> _Task goal_
Please copy out the entries below exactly, beginning with the line that contains "You are a computer-use agent. The image" and ending with the line that contains "Given: Click the Voltar link text", and include nothing outside that span.
□ □ □ □
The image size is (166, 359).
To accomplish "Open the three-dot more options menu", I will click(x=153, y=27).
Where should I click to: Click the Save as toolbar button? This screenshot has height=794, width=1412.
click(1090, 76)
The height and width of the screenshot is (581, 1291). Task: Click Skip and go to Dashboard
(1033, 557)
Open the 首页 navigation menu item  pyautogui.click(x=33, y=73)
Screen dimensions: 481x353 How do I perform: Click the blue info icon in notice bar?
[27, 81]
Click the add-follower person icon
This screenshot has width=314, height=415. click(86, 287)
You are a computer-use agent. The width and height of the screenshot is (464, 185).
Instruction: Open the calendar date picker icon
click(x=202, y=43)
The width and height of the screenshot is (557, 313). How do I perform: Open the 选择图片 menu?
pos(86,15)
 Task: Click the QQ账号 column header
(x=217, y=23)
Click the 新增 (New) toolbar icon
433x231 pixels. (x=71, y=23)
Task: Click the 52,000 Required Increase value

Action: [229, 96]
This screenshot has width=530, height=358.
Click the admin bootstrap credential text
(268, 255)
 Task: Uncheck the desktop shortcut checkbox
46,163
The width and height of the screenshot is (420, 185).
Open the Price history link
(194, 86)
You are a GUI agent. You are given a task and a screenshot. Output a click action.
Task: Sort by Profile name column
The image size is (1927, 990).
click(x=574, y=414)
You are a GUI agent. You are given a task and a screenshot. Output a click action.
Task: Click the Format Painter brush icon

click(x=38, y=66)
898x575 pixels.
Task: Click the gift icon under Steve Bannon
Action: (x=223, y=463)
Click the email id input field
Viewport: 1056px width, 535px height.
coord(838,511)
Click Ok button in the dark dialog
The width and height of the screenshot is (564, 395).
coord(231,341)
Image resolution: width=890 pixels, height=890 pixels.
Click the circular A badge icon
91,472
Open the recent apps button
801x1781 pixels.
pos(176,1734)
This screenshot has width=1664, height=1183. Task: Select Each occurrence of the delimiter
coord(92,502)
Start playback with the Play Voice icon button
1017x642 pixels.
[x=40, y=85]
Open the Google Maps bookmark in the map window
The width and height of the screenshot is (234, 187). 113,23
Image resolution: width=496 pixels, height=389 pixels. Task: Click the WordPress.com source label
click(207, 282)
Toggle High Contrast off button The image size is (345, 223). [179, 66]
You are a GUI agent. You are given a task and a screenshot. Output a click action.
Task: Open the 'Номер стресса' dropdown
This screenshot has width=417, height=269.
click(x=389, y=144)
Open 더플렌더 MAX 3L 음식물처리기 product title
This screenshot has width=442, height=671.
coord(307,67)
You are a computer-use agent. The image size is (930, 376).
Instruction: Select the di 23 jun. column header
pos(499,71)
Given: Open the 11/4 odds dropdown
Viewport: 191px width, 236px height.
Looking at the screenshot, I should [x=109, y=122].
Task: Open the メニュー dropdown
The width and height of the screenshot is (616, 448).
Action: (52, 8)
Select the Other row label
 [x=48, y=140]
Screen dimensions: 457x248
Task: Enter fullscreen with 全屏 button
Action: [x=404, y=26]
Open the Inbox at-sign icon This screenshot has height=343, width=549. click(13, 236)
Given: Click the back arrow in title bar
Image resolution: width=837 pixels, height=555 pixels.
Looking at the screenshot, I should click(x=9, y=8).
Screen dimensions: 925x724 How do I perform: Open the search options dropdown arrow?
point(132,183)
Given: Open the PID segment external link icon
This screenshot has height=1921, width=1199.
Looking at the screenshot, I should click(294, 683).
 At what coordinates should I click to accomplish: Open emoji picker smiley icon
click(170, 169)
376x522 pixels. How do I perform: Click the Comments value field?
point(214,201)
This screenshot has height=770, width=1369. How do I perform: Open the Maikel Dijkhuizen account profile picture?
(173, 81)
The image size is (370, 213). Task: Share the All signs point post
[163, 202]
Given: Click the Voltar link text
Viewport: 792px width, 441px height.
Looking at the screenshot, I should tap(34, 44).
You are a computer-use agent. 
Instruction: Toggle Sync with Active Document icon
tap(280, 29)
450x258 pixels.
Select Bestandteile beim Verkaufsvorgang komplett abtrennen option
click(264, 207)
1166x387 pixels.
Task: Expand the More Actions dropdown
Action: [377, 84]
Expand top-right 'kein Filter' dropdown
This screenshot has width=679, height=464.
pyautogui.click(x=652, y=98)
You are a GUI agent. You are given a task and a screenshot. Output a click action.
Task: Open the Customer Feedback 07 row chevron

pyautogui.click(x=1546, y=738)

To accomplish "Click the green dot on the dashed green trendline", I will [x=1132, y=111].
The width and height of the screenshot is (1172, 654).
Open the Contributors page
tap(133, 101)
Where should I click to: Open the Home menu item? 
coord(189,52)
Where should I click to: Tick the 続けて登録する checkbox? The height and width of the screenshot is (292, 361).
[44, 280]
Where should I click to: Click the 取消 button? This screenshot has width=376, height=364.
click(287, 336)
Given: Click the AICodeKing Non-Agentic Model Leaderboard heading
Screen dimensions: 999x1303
□ □ □ □
> _Reply_
You are a computer-use agent. The image size is (930, 376).
Instruction: Select the di 23 jun. column header
pos(499,71)
Given: Open the 11/4 odds dropdown
Viewport: 191px width, 236px height.
Looking at the screenshot, I should [x=109, y=122].
Task: Open the メニュー dropdown
The width and height of the screenshot is (616, 448).
Action: (52, 8)
Select the Other row label
 [x=48, y=140]
Screen dimensions: 457x248
Task: Enter fullscreen with 全屏 button
Action: [x=404, y=26]
Open the Inbox at-sign icon This screenshot has height=343, width=549. click(13, 236)
Given: Click the back arrow in title bar
Image resolution: width=837 pixels, height=555 pixels.
Looking at the screenshot, I should click(x=9, y=8).
Screen dimensions: 925x724 How do I perform: Open the search options dropdown arrow?
point(132,183)
Given: Open the PID segment external link icon
This screenshot has height=1921, width=1199.
Looking at the screenshot, I should click(294, 683).
 At what coordinates should I click to accomplish: Open emoji picker smiley icon
click(170, 169)
376x522 pixels. How do I perform: Click the Comments value field?
point(214,201)
This screenshot has height=770, width=1369. How do I perform: Open the Maikel Dijkhuizen account profile picture?
(173, 81)
The image size is (370, 213). Task: Share the All signs point post
[163, 202]
Given: Click the Voltar link text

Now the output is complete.